Whose money is it? T'aint your friend's, 'tiz the casino owners.

I've done this question before, and normally I wouldn't repeat it, but just this last week I personally observed two elderly gents trying to get buffet funds by circling the casino floor looking for credits and loose change, so it has earned a repetition.

"Sea gulling" as it's called in gamblese, is illegal. It means purposively circumnavigating the casino floor looking for orphan coins or credits on a slot machine, or even change on the floor.

If your friend continues to make a full-time occupation of cruising the casino on the lookout for easy pickings, he will eventually be caught and asked never to come back, or "permanently 86ed" in casino-ese. Luckily, if your pal Sticky-finger is caught, there is no soundproof room with a glove-vice waiting.

But that doesn't mean there are not those like your friend who seek to make a living scavenging the millions lost each year by gamblers who forget their stored credits (winnings). Of course, I know, Laurie, that you are not a casino conniver looking for an easy score.

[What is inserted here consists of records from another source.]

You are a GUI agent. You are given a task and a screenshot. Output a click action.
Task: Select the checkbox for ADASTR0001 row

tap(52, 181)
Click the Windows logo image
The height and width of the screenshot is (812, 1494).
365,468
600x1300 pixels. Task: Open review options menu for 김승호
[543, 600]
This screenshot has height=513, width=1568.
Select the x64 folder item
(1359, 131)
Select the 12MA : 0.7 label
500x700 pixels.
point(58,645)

But a tip to you and other slot-playing patrons: before you walk away from any slot machine, don't forget to press the cash-out button.


Dear Mark,
Please pardon this simple question, but could you explain what you meant when you stated in a column being paid "less than true odds." Stan B.

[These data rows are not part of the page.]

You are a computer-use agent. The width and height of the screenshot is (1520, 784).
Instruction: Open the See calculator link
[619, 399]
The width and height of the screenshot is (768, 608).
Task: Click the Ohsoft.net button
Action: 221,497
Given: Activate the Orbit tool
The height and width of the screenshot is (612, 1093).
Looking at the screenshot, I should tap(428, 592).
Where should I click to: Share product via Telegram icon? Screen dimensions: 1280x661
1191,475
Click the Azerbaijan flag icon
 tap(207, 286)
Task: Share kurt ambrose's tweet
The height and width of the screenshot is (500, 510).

True odds, Stan, is the ratio of the number of times a favorable event will occur as compared to the number of times an unfavorable event will happen.

As for "less than true odds," here-tiz in common talk with an example:

Suppose you and I flip a coin, a dollar a pop. If you lose, you pay me a buck. If you win, I pay you only 95. Sound fair to you, Stan? Even though the odds of winning are a 50-50 proposition, the game becomes inequitable when instead of you getting paid $1 when you win, you're only getting 95. Though getting shortchanged a measly nickel doesn't seem like much, it adds up as the number of coin flips increases.

Casinos use this same concept, being paid less then true odds, when you win a bet at most casino games. Note any casino paytable (roulette, many craps bets, video poker, slots, etc.) and you'll see that their every payout is for a reduced payoff, or "less than true odds."

This difference between true odds and less than true odds is called the house edge, a percentage of each bet you make that the house takes in. The reason you are not paid true odds when you gamble is that you need to make a payment, an entertainment tax if you will, for the casino letting you play in their joint.